What is the mission of the church?

What is the mission of the church?

What is the mission of the church? Making sense of social justice, shalom and the great commission. Kevin DeYoung & Greg Gilbert.

I picked this off the bookshelf at Capitol Hill Baptist church because I was intrigued by the title given the ‘culture wars’ that have broken out in the USA over these issues. If you don’t know what I am talking about at this point then I suggest you do some reading. Follow the footnotes to some reading material in this book and you should gain a broad (although by no means comprehensive) perspective on some of the more major issues.

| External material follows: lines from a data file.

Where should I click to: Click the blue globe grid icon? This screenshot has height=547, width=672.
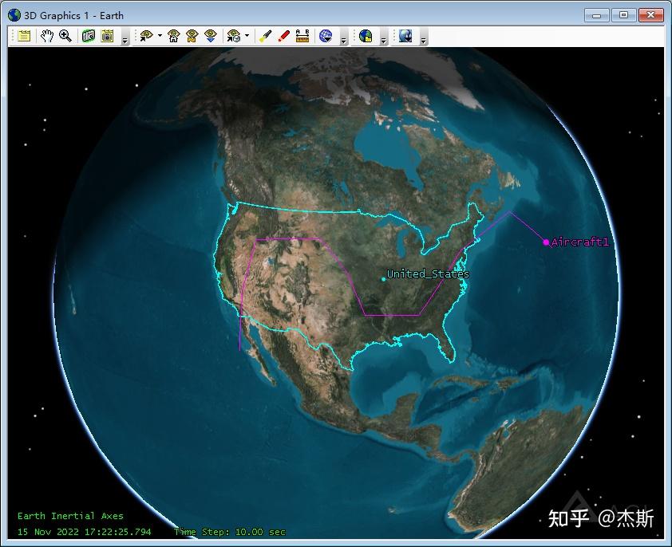326,36
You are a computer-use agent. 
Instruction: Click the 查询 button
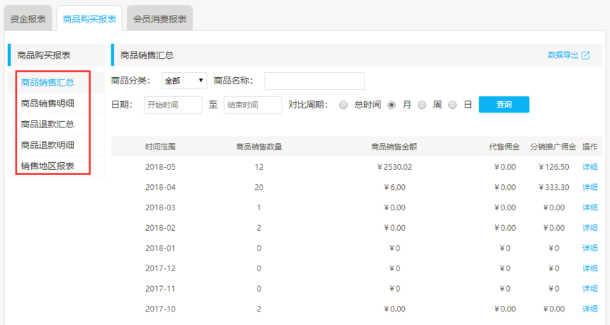pos(504,105)
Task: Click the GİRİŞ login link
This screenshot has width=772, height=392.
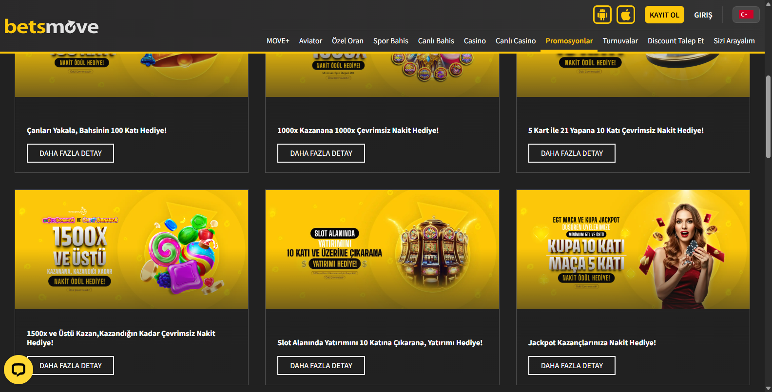Action: (703, 15)
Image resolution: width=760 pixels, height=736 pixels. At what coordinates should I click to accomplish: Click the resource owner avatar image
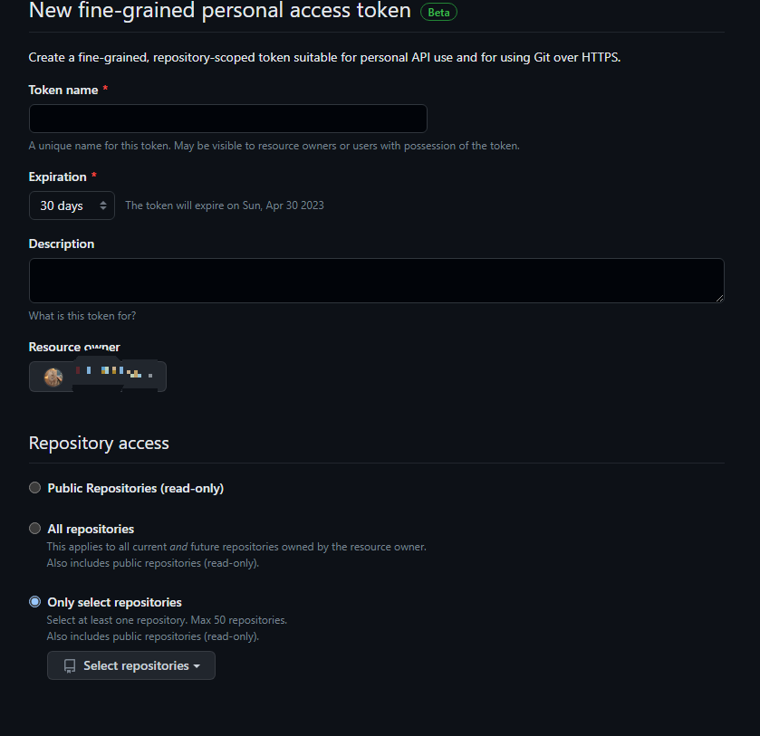tap(53, 377)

Many reviewers will doubtless point to the ‘poor’ texts that are given due consideration in the book as the most helpful part but, for me at least, they were probably the most basic in terms of adding to my understanding. Where I appreciated this book was in how it dealt with this whole ‘people of God on mission with God’ dogma that has saturated much of modern evangelicalism today. They, helpfully, sought to help clarify some of the confusion around the ‘renewal of the city’ and ‘social justice’ concerns. Indeed, they rightly point out that whilst these issues are important, if they are allowed to hijack the agenda then they could undermine the real mission of the church as it relates to the gospel.

They look at several key areas in the book: an overview of the Bible, the gospel, understanding the ‘kingdom’, understanding the ‘Shalom’ and the new heavens and the new earth. What I really appreciated about the book was the high premium it placed on evangelism and discipleship as central to the role of the church without it feeling reductionist or overly critical of those who feel this is too narrow a definition.

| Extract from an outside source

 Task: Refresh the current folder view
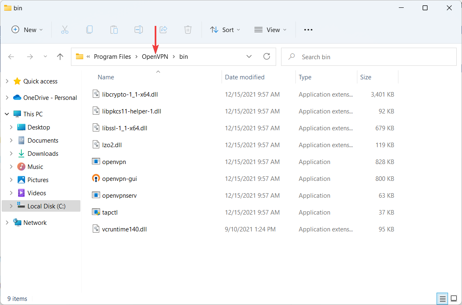[267, 57]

“Ultimately, if the church does not preach Christ and him crucified, if the church does not plant, nurture, and establish more churches, if the church does not teach the nations to obey Christ, no one else and nothing else will.” (p126)

I think the strongest part of the book was the assertion that it is not the job of Christians to partner with God in everything He is doing on earth. We don’t slay the wicked, for example, nor do we die for the sins of the world. Also, the distinction between the renewal of the city as a consequence of our faith and the renewal of the city as being a gospel imperative was, again, helpful, balanced, and, for me anyway, overwhelmingly convincing. As they state, the church is not called to get involved in society the same way as the individual believer.

I really enjoyed this book. I was expecting some sort of polemic but ended up being happily surprised. Those involved in these discussions will probably not find anything new. Those looking to find some understanding on the whole issue of the Christian and his/her place in the renewal of culture will find it illuminating. Those opposed to its message will find it hard to be too damning given its conciliatory and respectful tone. And FYI, the question posed by the book is answered as follows:

“The mission of the church is to go into the world and make disciples by declaring the gospel of the Lord Jesus Christ in the power of the Spirit and gathering these disciples into churches, that they might worship and obey Jesus Christ now and in eternity to the glory of God the Father.”

I would suggest that every pastor and church planter buy this book and give it very careful consideration.